Pendidikan Adalah Kunci
Pendidikan adalah kunci, dan kunci ini yang akan membuka gerbang ‘pencerahan’ bagi bangsa ini, tapi pendidikan pula yang menjaga kemunduran politik. Pendidikan memproduksi manusia-manusia yang bergantung pada siapa penguasa yang menjalankan proses pendidikan tersebut. Sejak awal tahun 2000-an kita melihat marak Sekolah Menengah Kejuruan berikut iklan-iklanya di Tv, dimana SMK ditampilkan sebagai pendidikan yang langsung diproyeksikan menjadi tenaga kerja professional. Disaat bersamaan pemerintah belum mampu melakukan menyerapaan tenaga kerja secara optimal, alhasil perusahaan outsourcing tumbuh subur di Indonesia, ketidak mampuan Negara mengoptimalisasikan BUMN dan menerjemahkan mandat konstitusi UU45 pasal 33, adalah karena sistem ekonomi politik kita yang bersebrangan dengan nilai-nilai kebangsaan. Sebab keterlanjuran ini sudah berjalan sejak tahun 70-an akhirnya kita dapat manusia-manusia kapitalis bermunculan dalam ranah politik.

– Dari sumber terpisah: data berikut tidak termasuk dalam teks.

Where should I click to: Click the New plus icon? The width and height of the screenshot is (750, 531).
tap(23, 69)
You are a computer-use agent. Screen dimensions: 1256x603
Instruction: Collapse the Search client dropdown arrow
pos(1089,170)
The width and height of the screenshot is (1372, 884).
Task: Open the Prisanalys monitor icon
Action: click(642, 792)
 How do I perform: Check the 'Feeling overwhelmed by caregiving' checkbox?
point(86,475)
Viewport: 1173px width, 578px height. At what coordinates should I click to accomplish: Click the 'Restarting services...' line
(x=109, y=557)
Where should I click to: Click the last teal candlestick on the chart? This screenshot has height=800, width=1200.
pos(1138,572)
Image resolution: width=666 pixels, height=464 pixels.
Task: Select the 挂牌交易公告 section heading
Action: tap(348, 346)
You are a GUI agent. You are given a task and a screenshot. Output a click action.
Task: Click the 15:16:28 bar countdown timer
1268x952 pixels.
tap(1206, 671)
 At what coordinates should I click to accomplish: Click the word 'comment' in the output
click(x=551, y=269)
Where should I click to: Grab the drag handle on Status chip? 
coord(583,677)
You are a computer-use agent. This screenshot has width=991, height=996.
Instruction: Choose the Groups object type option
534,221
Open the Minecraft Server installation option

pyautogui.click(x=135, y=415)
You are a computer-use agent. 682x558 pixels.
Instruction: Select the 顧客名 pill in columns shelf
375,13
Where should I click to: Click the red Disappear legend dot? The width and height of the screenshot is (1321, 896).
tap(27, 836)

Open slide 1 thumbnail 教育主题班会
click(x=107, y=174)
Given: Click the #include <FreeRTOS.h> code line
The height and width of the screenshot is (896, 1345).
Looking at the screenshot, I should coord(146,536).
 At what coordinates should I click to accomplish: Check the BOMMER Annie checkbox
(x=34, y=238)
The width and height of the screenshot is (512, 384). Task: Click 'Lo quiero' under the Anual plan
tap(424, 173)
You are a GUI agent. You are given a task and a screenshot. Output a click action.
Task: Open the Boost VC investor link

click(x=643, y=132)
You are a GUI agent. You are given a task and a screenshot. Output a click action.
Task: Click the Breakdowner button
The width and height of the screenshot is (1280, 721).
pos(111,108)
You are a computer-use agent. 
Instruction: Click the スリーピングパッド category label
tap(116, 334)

Lewat pendidikan kita harus berani menjawab persolan politik, dengan tidak hanya menggunakan ilmu politik, tapi juga filsafat politik sebagai entitas. para bapak bangsa telah mengajarkan seni berpolitik yang sedemikian indahnya bak senja yang di iringi angin sepoi di tepi pantai. Jangan sampai proses pembiaran terus-menerus terjadi dikalangan elite partai dan elit pemerintah, mereka-mereka yang diproduksi di era orba tidak ubahnya sebagai parasit yang menyebabkan kejumudan politik yang kian mendangkal dari makna filosofisnya. Pendidikan harus menjalankan tugasnya sebagai alat ‘pembebasan’, pembebasaan atas sistem ekonomi yang tidak adil dan hanya berpihakan pada investor, pembebasan atas segala bentuk penindasan, dan pendidikan harus merevolusi dirinya agar tak dijadikan alat kekuasaan negara, demi menjaga kepentingan para pemilik perusahaan yang mencari nafkah di negeri Indonesia tanpa memperdulikan kemanusiaan yang adil dan beradab.